In the corruption scandal popularly referred to as “state capture”, Zuma is accused of overseeing mass looting of state assets during his nine-year tenure.
“We are here today to say that we will take no further part in these proceedings,” Zuma’s lawyer Muzi Sikhakhane told the inquiry commission in Johannesburg.
“Our client from the beginning… has been treated as someone who was accused.”
An agitated Sikhakhane said the inquiry had become “a political process,” drawing loud clapping and cheering from Zuma loyalists in the public seats at the inquiry.
Zuma, who started testifying on Monday, had dismissed all accusations made against him by previous witnesses to the inquiry.
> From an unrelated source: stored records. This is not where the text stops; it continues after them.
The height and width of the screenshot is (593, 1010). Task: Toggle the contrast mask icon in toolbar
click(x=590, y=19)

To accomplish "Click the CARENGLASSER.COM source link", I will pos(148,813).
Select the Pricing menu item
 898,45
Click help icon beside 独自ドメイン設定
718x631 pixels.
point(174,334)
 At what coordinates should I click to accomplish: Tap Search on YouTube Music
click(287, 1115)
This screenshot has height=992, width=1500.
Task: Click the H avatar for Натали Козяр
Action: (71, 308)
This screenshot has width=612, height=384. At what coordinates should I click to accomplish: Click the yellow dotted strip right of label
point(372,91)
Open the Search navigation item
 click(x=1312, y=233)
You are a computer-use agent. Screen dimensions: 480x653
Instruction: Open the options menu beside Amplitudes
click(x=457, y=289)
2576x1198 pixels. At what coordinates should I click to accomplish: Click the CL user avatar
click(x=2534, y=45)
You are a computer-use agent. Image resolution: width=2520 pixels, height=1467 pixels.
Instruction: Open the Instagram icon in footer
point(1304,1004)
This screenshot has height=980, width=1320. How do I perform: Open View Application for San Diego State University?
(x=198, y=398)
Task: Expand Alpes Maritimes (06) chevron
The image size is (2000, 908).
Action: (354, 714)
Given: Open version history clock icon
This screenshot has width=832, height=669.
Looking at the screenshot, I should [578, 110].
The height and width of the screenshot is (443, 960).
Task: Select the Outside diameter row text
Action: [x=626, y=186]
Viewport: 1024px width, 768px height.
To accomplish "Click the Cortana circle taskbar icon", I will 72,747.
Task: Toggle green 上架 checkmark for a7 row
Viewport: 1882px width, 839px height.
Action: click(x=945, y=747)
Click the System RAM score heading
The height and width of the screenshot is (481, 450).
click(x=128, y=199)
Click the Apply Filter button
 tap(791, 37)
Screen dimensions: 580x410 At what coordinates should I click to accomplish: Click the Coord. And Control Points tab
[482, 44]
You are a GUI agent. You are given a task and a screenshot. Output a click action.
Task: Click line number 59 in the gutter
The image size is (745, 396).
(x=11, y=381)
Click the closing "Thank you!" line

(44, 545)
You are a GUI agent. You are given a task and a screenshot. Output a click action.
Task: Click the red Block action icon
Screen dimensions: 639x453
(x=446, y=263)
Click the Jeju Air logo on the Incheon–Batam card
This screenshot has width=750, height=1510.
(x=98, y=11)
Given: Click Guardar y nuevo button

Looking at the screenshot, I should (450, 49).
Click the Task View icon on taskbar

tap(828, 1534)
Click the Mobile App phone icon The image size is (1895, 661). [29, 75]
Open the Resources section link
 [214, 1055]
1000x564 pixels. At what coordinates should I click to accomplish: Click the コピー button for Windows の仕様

He was due to give a final day of evidence on Friday after the inquiry was adjourned on Wednesday when he complained that the questioning was effectively a court cross-examination.
Zuma was ousted by the ruling ANC party in 2018 and replaced by his deputy, Cyril Ramaphosa, who has vowed to clean up the government.
On the first day of his testimony, Zuma gave a rambling address saying he was the victim of conspiracies and years of “character assassination”, and accusing foreign intelligence agencies and spies of working against him.
He also said he had received multiple death threats and attempts on his life.
The former president, 77, later replied to many questions at the inquiry by saying he did not remember or was unaware of meetings and conversations that other witnesses had mentioned.
Zuma was not legally summonsed to attend the inquiry but was invited to reply after being implicated in graft by several previous witnesses.
“I expected that he would cooperate, which he did by agreeing to come,” said Judge Raymond Zondo, who is chairing the inquiry.
“The first purpose was to give him an opportunity to tell his side of his story.”
The inquiry is investigating a web of deals involving government officials, the wealthy Gupta business family and state-owned companies.
The Indian-born Gupta brothers — Ajay, Atul and Rajesh — have left South Africa and are now based in Dubai.
One witness, former finance minister Nhlanhla Nene testified that Zuma pushed policies on nuclear power and aviation that were designed to benefit the Gupta family.
“Mr Zuma and his legal team are in effect asking to be excused from the application of the rules,” the inquiry’s lead lawyer Paul Pretorius said.
“If the questions are detailed and if the questions and difficult… so be it.
“We are not only entitled, but obliged to ask those questions.”
Zuma was forced to set up the commission on January 2018, shortly before he left office, after failing in a legal battle to overturn the instructions of the country’s ethics ombudsman.
It has been holding hearings since last year and is due to complete a report next year that may lead to criminal prosecutions.
Zuma has also been charged with 16 counts of graft linked to a 1990s arms deal made before he became president. – AFP.